*INFORMATION SHOWN*

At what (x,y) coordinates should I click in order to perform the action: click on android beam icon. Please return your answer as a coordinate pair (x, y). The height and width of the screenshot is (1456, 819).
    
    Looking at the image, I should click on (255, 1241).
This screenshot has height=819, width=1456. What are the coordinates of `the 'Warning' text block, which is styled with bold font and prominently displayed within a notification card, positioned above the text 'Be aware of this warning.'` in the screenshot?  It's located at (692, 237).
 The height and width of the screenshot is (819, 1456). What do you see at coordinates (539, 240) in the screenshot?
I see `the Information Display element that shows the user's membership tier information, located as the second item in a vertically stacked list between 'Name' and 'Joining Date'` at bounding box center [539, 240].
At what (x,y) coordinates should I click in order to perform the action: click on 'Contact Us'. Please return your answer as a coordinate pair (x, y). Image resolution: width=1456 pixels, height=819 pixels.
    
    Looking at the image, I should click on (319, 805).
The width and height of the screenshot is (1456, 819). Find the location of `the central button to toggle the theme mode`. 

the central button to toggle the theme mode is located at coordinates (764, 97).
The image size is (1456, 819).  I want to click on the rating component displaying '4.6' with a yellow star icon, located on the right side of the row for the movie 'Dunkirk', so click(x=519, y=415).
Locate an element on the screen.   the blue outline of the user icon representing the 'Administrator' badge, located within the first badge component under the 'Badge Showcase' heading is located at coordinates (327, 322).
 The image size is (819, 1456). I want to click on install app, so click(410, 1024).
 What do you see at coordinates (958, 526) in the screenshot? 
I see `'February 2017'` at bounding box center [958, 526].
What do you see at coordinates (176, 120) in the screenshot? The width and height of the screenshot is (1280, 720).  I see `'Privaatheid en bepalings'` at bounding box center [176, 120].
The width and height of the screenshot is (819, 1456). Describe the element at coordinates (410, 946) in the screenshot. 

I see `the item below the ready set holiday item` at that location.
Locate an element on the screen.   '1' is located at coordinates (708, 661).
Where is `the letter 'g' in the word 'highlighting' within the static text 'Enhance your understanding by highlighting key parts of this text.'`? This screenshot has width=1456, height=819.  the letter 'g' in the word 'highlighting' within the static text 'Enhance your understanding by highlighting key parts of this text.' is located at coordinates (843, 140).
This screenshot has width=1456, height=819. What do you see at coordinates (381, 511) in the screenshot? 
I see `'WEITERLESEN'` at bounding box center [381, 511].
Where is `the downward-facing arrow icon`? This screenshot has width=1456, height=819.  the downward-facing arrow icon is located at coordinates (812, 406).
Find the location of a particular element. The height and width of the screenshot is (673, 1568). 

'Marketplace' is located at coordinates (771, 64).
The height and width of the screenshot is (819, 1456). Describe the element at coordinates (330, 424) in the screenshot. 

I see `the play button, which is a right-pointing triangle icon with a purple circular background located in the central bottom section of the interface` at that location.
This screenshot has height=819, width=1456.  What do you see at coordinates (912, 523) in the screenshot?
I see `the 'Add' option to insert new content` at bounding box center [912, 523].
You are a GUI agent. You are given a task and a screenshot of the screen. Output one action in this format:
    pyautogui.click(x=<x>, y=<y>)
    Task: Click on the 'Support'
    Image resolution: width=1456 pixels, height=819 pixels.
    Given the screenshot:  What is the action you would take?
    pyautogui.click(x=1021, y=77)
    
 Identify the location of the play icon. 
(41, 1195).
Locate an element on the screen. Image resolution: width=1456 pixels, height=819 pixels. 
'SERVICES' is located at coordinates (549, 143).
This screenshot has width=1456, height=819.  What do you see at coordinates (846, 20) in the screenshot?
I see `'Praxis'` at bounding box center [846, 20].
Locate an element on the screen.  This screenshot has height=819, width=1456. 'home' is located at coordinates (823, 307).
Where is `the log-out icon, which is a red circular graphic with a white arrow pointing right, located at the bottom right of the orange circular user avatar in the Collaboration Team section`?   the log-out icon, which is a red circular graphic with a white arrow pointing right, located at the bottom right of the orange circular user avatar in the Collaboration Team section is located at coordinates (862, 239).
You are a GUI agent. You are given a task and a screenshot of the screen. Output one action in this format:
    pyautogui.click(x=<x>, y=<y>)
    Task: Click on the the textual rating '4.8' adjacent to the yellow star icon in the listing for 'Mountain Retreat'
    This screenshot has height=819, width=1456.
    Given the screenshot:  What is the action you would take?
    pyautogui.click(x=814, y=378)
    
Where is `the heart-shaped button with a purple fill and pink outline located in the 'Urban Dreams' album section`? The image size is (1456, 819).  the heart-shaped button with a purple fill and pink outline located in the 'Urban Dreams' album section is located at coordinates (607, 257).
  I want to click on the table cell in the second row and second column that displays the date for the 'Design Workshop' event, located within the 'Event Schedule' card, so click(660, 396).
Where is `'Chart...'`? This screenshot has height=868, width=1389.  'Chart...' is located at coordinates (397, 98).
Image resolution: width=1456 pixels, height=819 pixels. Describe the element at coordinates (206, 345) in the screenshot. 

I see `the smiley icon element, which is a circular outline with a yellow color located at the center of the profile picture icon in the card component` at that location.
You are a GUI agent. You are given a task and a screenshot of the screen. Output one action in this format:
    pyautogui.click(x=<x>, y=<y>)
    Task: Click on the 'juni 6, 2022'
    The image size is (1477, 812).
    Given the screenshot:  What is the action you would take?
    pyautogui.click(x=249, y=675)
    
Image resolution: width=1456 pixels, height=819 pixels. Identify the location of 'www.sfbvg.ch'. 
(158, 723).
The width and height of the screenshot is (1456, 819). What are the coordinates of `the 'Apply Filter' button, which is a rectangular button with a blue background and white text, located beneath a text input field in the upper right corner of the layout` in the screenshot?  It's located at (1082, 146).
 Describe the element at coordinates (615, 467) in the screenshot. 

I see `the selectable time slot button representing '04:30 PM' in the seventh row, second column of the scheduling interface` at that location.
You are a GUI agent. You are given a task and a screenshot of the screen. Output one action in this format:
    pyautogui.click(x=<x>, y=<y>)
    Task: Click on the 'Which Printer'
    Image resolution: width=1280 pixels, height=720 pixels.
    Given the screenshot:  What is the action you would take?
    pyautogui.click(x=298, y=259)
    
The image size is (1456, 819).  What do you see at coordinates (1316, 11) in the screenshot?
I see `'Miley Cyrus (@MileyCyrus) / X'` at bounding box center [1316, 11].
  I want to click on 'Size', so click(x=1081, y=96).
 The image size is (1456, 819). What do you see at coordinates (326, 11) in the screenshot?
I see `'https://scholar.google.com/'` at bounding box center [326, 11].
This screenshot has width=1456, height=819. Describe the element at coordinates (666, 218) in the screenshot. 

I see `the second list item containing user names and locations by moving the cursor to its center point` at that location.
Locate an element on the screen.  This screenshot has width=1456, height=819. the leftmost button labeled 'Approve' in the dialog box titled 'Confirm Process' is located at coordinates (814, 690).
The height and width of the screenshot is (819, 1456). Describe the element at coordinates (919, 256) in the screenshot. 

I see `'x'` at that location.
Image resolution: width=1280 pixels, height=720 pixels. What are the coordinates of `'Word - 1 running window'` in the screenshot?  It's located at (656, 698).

*EXERCISE OBJECTIVE*
Which lines in the data above contain the string "purple"? Report each of those lines in full, and count a match only when the case is the same.

*THE RESULT*
I see `the play button, which is a right-pointing triangle icon with a purple circular background located in the central bottom section of the interface` at that location.
Where is `the heart-shaped button with a purple fill and pink outline located in the 'Urban Dreams' album section`? The image size is (1456, 819).  the heart-shaped button with a purple fill and pink outline located in the 'Urban Dreams' album section is located at coordinates (607, 257).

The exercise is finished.